補足(その1)
これまでの投稿で十分でなかった点について補足したいと思います。
(1)「発明者」と「出願人」をどうするか?
発明者1人、かつ出願人が1人又は1社の場合にはあまり問題は無いでしょう。しかし発明者、或いは出願人(法人又は自然人)が複数のケースは注意が必要です。スタートアップは多くの場合、ともすると仕事に追われ、特許出願は取りあえず出しておけば良いと思われるでしょう。スタートアップ内の異なる技術者がそれぞれ発明者となったり、複数のメンバーの共同発明になるケースも多いでしょう。仮にスタートアップのメンバーの一部が離脱(退職)した場合でもその離脱者には発明者(或いは出願人)としての権利が残ります。或いは、社外協力者や企業との共同出願となる場合も考えられます。個人的な見解ですが、できるだけ他社との共同出願は避けたいと考えます。なぜならばスタートアップが保有する共有特許の持ち分を他社にライセンスや売却等する場合、他の共同出願人の了解が必要になるからです。

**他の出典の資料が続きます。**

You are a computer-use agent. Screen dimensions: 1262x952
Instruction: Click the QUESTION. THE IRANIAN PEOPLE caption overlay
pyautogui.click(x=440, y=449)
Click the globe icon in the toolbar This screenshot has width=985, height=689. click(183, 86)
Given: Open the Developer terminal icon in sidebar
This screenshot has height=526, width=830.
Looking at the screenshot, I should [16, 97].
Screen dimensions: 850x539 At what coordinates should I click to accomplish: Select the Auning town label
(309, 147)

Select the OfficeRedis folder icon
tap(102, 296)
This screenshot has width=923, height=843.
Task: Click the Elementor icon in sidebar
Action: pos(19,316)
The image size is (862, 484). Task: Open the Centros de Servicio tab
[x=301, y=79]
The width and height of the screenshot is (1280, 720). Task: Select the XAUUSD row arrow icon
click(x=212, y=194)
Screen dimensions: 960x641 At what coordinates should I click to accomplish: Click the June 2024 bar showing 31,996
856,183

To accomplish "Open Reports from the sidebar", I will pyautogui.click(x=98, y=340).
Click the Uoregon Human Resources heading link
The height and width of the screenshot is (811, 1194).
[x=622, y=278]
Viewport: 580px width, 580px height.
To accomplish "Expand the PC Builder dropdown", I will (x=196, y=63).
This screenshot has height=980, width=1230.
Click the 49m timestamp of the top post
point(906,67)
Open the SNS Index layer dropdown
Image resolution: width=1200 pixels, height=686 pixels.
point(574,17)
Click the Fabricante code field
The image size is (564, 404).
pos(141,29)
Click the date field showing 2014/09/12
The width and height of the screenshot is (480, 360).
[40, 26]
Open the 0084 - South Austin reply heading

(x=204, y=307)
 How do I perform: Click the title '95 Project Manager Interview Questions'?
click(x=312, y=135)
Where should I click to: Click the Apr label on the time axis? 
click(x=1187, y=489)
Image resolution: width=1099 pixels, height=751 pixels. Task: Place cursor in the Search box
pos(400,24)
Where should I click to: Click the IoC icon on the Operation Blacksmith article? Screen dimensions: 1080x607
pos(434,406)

(2)このような問題は簡単には解決せず、争いになることも珍しくありません。できればスタートアップ創業の早い段階で予め特許等の知的財産の取り扱いについてルール化しておくのが良いでしょう。同様に他社、或いは大学等との共同出願についても慎重に検討すべきでしょう。発明者が「従業員」であれば「職務発明」に関する規定を理解しておく必要があります。職務発明については特許庁のホームページ等に説明があるので参考になります。